La guerre à crédit

Ben oui ! une guerre, ça coûte cher. Si ce brave Wladimir n’avait, comme nous, pas de pétrole, mais seulement des idées de conquête, il ne tiendrait pas très longtemps avec son plan d’épargne logement en roubles dont personne ne semble vouloir en ce moment. Surtout que les logements en bon état, en Ukraine, sont aussi difficiles à trouver qu’un deux-pièces à Beyrouth au plus fort de la guerre. Heureusement, les gouvernements qui critiquent le plus le dictateur russe continuent à lui acheter ses matières premières, 700 millions par jour, parait-il. C’est comme si on lui achetait directement des missiles à envoyer sur les populations civiles.

On le sait bien depuis que Coluche en a fait un sketch, c’est le crédit qui est cher, pas la maison. Avec Poutine, lui faire crédit, c’est même hors de prix. Pire que les maisons en préfabriqué, qu’il faut réparer pendant que ça s’écroule, et dont, au bout de 15 ans, les ruines sont à toi. Là, c’est pareil. Les Ukrainiens font des pieds et des mains pour rester en vie pendant que les Occidentaux leur envoient des sparadraps et continuent à financer la guerre en attendant que Poutine en ait assez de leur cogner dessus. Un peu comme ce manager de boxe qui encourage son poulain entre deux rounds en lui disant que son adversaire commence à se fatiguer de lui en mettre plein la tête. Les gouvernements comptent sur le sens moral des entreprises pour priver l’agresseur russe de subsides, mais ne donnent pas beaucoup l’exemple. Le résultat, c’est que si les Russes risquent d’être privés de Mac Do et de cola, les affaires les plus sérieuses, c’est-à-dire lucratives, continuent pendant les massacres. Total énergie va cesser progressivement d’acheter le pétrole russe, mais continuera d’importer le gaz. Tout se passe comme si le commerce passait avant toute considération morale et que tout était préférable au risque d’une 3e guerre mondiale.

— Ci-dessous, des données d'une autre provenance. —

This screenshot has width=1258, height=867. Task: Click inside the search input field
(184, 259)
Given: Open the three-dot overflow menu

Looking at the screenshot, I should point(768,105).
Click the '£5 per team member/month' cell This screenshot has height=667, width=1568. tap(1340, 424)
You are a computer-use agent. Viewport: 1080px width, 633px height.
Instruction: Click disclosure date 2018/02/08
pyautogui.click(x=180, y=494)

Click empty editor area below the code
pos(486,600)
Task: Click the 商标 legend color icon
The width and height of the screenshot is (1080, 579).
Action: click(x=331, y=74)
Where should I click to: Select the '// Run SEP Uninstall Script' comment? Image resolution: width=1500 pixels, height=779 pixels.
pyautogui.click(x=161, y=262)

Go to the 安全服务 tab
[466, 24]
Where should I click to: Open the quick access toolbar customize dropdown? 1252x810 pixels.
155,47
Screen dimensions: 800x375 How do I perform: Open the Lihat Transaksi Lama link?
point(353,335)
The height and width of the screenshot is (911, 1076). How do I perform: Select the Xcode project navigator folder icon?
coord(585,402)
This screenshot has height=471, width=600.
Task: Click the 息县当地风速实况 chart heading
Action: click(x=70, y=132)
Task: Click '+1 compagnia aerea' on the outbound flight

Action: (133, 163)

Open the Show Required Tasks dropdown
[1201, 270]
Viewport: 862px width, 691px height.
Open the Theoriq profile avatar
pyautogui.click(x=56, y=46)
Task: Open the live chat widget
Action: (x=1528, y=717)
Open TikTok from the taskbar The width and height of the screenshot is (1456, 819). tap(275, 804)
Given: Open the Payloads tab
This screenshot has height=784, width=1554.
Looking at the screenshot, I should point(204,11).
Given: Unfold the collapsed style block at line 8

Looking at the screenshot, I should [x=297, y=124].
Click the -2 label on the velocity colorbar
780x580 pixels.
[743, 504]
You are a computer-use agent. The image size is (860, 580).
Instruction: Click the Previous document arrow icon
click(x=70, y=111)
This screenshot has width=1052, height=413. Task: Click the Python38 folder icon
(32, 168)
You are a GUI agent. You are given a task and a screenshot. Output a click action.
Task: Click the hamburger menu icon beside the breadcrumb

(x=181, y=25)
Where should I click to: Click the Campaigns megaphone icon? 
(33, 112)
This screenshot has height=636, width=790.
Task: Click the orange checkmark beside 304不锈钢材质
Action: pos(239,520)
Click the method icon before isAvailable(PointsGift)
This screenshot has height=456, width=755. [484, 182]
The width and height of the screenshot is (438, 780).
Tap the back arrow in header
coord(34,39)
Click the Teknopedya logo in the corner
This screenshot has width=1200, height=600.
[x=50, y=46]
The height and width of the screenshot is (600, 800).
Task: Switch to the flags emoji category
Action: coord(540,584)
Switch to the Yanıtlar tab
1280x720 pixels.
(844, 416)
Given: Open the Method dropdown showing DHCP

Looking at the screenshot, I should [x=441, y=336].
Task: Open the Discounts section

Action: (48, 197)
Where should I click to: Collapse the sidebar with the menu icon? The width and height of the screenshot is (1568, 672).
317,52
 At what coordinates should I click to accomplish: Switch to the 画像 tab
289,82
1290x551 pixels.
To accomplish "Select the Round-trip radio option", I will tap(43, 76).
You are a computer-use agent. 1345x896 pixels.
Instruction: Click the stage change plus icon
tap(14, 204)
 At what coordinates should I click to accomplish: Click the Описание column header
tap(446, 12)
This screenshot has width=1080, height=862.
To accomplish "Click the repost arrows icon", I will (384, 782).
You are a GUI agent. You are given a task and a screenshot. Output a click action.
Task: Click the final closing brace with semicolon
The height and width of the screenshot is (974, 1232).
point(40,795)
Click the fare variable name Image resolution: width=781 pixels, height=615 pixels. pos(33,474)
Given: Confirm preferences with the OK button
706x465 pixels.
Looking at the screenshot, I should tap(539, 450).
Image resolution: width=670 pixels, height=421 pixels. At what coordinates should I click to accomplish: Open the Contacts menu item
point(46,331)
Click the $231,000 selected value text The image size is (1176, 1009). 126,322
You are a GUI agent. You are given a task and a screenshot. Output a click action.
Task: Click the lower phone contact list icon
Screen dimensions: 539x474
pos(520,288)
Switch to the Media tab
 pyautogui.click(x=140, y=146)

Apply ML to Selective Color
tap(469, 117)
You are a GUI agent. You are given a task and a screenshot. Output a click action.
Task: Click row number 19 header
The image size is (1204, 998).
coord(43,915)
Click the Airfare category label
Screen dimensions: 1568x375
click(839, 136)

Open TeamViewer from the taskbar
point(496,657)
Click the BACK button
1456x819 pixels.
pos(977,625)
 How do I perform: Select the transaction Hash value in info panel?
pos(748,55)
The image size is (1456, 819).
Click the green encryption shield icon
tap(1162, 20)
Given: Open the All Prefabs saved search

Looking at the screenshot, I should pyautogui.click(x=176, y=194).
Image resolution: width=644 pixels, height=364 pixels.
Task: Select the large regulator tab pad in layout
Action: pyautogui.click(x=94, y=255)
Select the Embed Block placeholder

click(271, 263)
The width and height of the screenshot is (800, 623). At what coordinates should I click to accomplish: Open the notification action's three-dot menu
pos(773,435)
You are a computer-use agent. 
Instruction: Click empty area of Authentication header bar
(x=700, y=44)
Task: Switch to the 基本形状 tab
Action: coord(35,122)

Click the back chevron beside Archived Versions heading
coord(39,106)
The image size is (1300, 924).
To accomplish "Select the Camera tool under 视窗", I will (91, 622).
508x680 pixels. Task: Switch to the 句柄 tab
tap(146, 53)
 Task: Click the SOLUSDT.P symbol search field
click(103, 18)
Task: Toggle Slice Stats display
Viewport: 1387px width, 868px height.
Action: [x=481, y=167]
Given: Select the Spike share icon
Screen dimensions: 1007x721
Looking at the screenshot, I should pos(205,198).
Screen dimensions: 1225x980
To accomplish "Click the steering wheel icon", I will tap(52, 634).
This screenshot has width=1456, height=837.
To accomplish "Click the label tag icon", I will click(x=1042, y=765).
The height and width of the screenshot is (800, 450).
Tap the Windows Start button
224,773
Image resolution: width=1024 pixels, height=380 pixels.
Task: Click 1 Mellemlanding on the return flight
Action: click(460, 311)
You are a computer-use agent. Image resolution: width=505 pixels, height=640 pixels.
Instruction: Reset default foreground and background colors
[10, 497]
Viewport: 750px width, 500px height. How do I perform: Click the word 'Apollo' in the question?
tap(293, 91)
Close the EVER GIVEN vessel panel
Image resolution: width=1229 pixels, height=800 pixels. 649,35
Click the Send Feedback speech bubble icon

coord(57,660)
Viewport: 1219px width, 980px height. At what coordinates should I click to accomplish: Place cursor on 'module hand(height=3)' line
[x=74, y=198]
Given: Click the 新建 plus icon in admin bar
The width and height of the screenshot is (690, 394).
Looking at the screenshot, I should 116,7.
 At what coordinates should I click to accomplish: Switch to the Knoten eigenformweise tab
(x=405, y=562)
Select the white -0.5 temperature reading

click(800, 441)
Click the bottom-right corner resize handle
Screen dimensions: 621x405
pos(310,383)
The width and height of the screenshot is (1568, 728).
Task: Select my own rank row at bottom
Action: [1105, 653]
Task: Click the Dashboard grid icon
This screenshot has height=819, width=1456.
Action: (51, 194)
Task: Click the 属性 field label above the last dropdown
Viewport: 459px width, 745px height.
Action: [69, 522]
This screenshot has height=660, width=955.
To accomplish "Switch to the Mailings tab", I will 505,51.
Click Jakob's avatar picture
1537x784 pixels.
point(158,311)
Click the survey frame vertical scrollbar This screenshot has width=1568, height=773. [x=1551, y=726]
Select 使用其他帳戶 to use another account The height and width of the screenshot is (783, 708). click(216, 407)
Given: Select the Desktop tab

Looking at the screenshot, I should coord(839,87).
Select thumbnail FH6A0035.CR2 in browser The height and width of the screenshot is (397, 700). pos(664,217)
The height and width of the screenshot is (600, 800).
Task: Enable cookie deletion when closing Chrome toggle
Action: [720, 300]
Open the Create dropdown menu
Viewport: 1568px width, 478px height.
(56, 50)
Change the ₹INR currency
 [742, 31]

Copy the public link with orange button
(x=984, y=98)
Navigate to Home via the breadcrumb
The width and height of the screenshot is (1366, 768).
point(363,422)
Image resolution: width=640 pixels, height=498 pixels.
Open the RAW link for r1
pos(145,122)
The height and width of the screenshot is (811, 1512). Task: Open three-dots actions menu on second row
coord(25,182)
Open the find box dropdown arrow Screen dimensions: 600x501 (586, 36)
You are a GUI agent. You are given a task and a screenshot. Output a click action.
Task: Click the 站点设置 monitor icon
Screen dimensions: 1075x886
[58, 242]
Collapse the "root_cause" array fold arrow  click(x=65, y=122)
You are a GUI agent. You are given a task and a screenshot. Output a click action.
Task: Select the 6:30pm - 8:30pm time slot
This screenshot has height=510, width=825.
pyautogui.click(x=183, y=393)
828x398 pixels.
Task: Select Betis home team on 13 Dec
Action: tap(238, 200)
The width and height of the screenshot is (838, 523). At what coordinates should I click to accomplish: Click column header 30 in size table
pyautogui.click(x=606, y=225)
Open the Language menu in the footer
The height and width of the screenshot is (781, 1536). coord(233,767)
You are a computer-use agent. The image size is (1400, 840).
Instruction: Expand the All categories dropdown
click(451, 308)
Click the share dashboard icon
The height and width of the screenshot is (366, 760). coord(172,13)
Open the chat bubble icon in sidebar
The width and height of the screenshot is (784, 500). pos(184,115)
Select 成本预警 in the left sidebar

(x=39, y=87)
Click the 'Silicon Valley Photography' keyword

Dans ces conditions, les harangues du président ukrainien, y compris quand il s’adresse au parlement français, font l’effet d’un prêche dans le désert. À l’approche de l’élection présidentielle, on se prend à penser que Volodymyr Zelenski aurait dû se présenter en France. Comme on a pu le dire, à tort, à propos de la Palestine, un peuple sans terre s’installant dans une terre sans peuple, la France aurait besoin d’un président de la trempe de cet acteur révélé par le rôle de sa vie, et le président Zelensky, qui risque de se retrouver privé de son pays, écrasé sous les bombes, pourrait apporter son courage et des options claires qui nous font cruellement défaut. Contrairement au président sortant français, Zelensky semble connaître son peuple, en faire partie, partager son quotidien et conserver des réflexes démocratiques malgré les difficultés de la situation actuelle, en souhaitant consulter ses concitoyens par référendum, dès que ce sera possible.